Top of GIVEN DATA
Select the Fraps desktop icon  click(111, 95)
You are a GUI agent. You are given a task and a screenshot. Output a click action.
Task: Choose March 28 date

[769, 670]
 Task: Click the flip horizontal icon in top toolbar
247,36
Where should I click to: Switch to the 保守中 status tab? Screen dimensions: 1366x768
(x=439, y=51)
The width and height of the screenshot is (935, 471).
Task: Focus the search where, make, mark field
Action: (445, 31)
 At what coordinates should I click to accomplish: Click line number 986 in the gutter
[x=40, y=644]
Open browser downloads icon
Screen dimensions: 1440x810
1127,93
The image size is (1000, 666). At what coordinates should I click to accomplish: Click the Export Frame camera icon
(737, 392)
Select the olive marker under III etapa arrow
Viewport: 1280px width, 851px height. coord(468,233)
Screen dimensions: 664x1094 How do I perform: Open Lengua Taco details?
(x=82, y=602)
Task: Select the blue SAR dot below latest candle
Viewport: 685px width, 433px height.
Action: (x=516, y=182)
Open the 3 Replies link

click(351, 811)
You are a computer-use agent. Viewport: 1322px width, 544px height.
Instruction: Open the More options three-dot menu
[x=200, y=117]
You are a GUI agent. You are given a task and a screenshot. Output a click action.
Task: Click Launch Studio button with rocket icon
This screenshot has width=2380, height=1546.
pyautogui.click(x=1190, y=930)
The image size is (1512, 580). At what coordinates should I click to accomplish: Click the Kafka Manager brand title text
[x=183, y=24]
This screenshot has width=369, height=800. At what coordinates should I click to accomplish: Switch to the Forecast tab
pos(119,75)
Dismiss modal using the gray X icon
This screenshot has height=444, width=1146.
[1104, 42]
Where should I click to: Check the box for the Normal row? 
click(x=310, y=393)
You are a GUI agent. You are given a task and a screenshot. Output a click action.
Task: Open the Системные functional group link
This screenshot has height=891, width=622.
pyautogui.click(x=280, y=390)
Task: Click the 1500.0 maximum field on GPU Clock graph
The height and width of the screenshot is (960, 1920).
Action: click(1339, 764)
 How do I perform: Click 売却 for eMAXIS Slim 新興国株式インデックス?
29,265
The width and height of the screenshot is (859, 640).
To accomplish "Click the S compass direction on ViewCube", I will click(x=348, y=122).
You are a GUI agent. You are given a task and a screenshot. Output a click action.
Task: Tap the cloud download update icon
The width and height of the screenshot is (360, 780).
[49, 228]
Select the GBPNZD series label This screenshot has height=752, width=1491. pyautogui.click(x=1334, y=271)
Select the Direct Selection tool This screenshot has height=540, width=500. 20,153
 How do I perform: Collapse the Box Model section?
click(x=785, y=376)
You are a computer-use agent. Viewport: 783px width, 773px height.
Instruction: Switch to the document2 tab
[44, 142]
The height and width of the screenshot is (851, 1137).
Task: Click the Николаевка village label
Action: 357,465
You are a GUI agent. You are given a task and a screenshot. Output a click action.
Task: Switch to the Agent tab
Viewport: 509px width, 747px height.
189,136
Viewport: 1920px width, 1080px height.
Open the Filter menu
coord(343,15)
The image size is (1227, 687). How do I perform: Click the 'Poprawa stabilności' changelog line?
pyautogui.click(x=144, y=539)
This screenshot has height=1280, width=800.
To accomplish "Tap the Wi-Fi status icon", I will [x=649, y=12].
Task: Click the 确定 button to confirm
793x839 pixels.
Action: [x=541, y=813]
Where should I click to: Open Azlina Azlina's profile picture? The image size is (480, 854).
Bottom of GIVEN DATA
WORK ORDER: Of the entries above, how many lines hold the word "will"? Give back only that number.

SOLUTION TO THIS TASK: 2